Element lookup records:
──────────

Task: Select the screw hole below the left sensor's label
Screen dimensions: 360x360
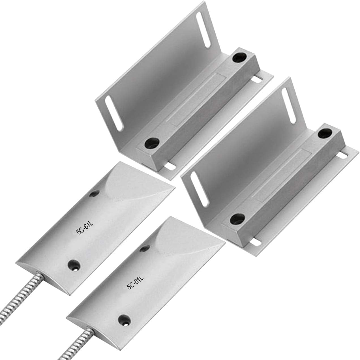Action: click(x=74, y=265)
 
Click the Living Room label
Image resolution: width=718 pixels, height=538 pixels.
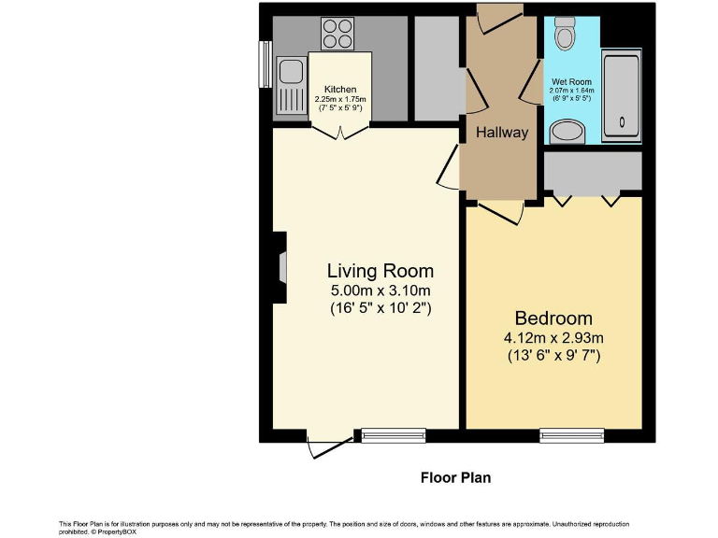click(381, 271)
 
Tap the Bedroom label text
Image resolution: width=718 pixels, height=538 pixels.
click(553, 318)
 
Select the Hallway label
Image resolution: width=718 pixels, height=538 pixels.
click(502, 133)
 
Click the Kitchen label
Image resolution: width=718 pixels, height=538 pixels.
click(340, 90)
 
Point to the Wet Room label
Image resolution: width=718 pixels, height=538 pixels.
click(571, 82)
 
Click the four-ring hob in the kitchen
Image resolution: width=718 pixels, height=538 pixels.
click(337, 34)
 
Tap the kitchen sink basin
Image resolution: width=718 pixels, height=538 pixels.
click(291, 72)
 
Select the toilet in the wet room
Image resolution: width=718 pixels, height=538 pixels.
click(565, 33)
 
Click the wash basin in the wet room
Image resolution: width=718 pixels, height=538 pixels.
click(567, 132)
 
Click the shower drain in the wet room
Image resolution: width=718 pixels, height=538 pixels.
click(622, 122)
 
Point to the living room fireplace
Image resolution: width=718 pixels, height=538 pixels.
click(280, 268)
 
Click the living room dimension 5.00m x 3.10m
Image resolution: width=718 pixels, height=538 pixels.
click(381, 290)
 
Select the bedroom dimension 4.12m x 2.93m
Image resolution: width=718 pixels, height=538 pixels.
click(553, 338)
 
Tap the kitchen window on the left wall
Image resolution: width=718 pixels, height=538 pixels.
click(266, 64)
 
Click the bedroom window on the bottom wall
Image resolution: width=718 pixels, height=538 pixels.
click(572, 435)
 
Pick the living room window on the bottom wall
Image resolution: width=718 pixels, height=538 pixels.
click(394, 435)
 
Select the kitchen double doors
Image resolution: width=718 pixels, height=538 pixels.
click(340, 132)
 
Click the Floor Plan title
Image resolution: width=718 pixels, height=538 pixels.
click(455, 477)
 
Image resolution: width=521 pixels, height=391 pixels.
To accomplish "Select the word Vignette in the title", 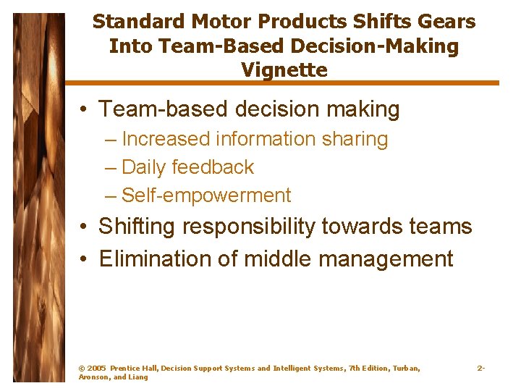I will pos(284,70).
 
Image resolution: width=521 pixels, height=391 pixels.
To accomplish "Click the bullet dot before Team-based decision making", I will pos(85,110).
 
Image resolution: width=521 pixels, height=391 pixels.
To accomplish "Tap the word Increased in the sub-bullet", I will pos(166,139).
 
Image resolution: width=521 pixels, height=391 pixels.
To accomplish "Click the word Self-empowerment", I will pos(206,196).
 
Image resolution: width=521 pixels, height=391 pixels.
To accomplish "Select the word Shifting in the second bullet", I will pos(137,227).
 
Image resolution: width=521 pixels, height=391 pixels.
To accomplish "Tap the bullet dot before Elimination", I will pos(85,258).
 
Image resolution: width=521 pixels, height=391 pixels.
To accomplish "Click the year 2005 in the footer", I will pos(97,369).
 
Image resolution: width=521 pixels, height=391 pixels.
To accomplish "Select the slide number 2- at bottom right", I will pos(480,369).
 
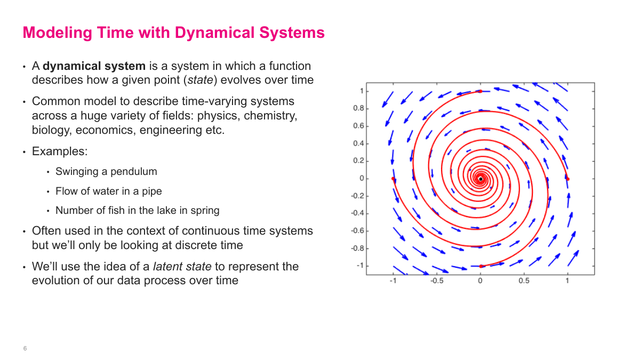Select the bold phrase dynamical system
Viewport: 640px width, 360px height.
(x=94, y=66)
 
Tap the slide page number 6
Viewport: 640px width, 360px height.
(x=25, y=348)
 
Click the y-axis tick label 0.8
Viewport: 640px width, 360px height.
(x=358, y=108)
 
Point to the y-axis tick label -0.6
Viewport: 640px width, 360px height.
(x=357, y=231)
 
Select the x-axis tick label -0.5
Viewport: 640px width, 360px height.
(x=436, y=281)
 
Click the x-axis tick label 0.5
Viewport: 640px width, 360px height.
(x=524, y=281)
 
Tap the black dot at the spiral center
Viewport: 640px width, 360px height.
(x=480, y=179)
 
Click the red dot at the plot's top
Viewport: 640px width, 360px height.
(x=480, y=91)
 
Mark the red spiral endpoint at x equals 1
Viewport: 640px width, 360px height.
(x=567, y=179)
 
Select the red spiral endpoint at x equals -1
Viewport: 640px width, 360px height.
(x=393, y=179)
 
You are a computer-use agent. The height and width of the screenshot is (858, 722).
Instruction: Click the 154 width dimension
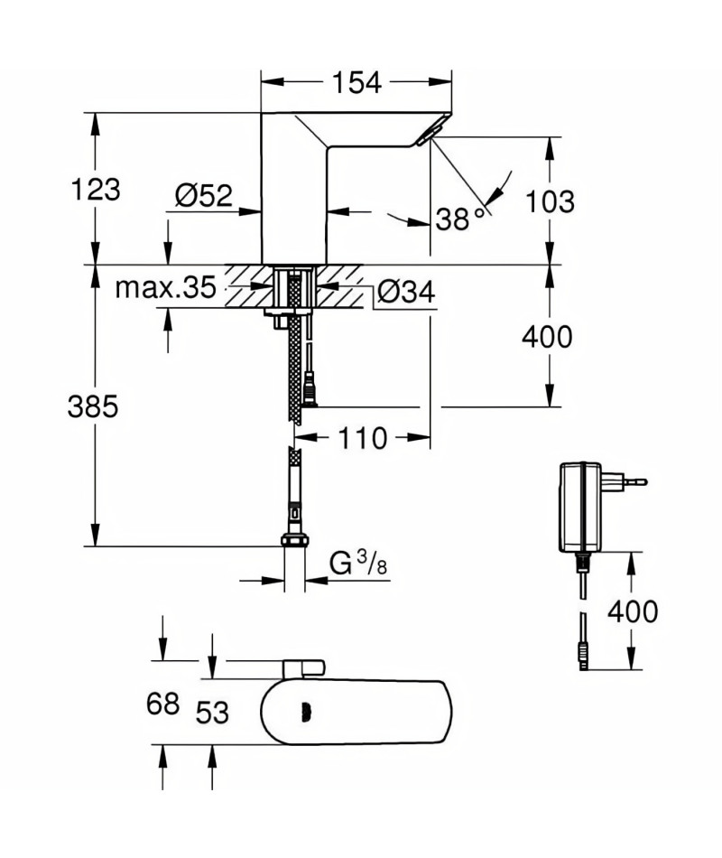[x=356, y=82]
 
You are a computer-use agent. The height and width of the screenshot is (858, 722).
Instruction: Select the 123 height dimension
[x=96, y=190]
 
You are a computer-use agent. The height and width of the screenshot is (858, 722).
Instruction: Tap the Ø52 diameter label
[x=203, y=195]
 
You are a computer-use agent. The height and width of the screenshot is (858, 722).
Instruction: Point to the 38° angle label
[x=460, y=219]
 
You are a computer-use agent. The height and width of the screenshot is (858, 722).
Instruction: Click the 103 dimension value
[x=551, y=202]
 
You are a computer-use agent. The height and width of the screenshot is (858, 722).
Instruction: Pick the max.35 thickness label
[x=166, y=287]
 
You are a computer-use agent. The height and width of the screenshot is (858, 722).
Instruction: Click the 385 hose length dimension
[x=93, y=407]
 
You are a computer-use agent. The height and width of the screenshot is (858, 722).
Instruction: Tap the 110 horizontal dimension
[x=363, y=438]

──────────

### OBJECTIVE
Recast the part of the material above that opens with the line containing "Click the wash basin in the wet room" and closes with the line containing "click(553, 338)" as a Markdown table with the columns Row and Line. Number each line in Row, put its text in Line, and skip blank lines.

### ANSWER BELOW
| Row | Line |
|---|---|
| 1 | Click the wash basin in the wet room |
| 2 | Image resolution: width=718 pixels, height=538 pixels. |
| 3 | click(567, 132) |
| 4 | Click the shower drain in the wet room |
| 5 | Image resolution: width=718 pixels, height=538 pixels. |
| 6 | click(622, 122) |
| 7 | Point to the living room fireplace |
| 8 | Image resolution: width=718 pixels, height=538 pixels. |
| 9 | click(280, 268) |
| 10 | Click the living room dimension 5.00m x 3.10m |
| 11 | Image resolution: width=718 pixels, height=538 pixels. |
| 12 | click(381, 290) |
| 13 | Select the bedroom dimension 4.12m x 2.93m |
| 14 | Image resolution: width=718 pixels, height=538 pixels. |
| 15 | click(553, 338) |